Friday, October 6th at 8am
Annual student conference: "Locating Empire: Seduction, Domination and Revolt in the French Cultural Reach."
Keynote address by Eloise Brière, State University of New York at Albany.
Conference will feature a concert of 17th and 18th century music from France and Nouvelle-France on period instruments.

Sponsored by the PhD program in French and the Doctoral Students' Council.

Conference Program

Martin Segal Theatre and Room 4202.
 

Wednesday, October 18th at 4pm-6pm
Pedagogy Seminar: L'enseignement des langues étrangères à partir de réflexions trouvées chez Charles Bally, successeur de Ferdinand de Saussure.
Guest speaker: Claire Forel, from l'Université de Genève.

Room 4202.

Friday, October 20th at 8am
Interdisciplinary Group for French 17th Century Studies annual conference:
"Fortune and Fatality: Performing the Tragic in Early Modern France (1655-1715)."
Keynote address by Distinguished Professor Domna Stanton.
Conference will feature a concert of 17th and 18th century French music on period instruments.

Conference Program

Martin Segal Theatre and Room 4202.


 

Thursday, October 26th at 5pm
"The Legacy of Silence"
A talk by Marie-Célie Agnant (in English)

Born in Port-au-Prince, Haiti, Marie-Célie Agnant has been living in Quebec since 1970. She is the author of the novels La Dot de Sara (1995; 2000), Le Livre d'Emma (2001, 2004) and Un Alligator nommé Rosa (2006) ; the novellas Le Silence comme le sang (1997), Le vieil homme à moitié pierre (1997), as well as several youth novels, short stories and a poetry collection. Her work has been translated in several languages including English, Spanish and Dutch.

French Department Lounge, Room 4202

Monday October 30 from 5:00 to 7:00 pm
David Lepoutre
Professor of Sociology, University of Amiens
"The 'Banlieue': Adolescent Street Culture in a Working-Class Housing Project in a Parisian Suburb"

Room 9204

Wednesday, November 15th at 5pm
J. Michael Dash, Professor of French at New York University
"Martinique is (not) a Polynesian Island: The Detours of French West
Indian Identity"

Rooms 9204-9205

Friday, December 1st at 12pm-2pm
The PhD in French Program invites you to its fourth event in our Pedagogy Series: "The Challenges of Teaching French in a Four-Year Liberal Arts College.” Our invited speaker is Binita Mehta, (Ph.D. CUNY Graduate Center, 1997), Manhattanville College.
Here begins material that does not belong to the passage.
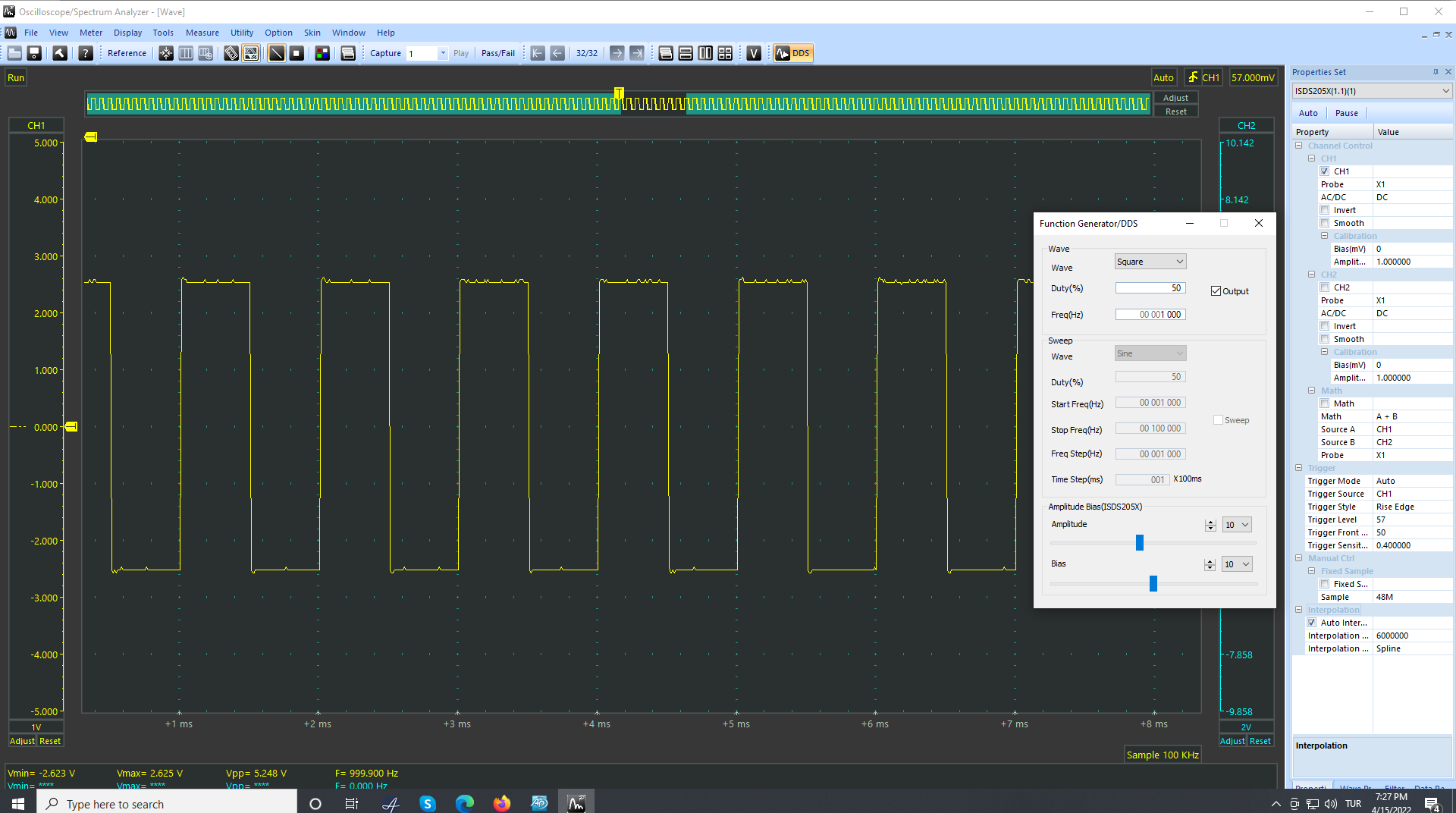Go to the first captured frame arrow
Screen dimensions: 1456x813
point(537,53)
French Department Lounge 4202

Friday, December 15th at 5pm

End of the semester party for French faculty and students.

French Department Lounge 4202

 

Monday, January 22nd at 5:30pm-7:30pm
The Dreyfus Affair
A seminar with

Antoinette Blum, Professor of French at Lehman College and the Graduate Center; Deputy Executive Officer of the French Ph.D. Program at the Graduate Center; International Secretary of the Société Internationale d'Histoire de l'Affaire Dreyfus (SIHAD)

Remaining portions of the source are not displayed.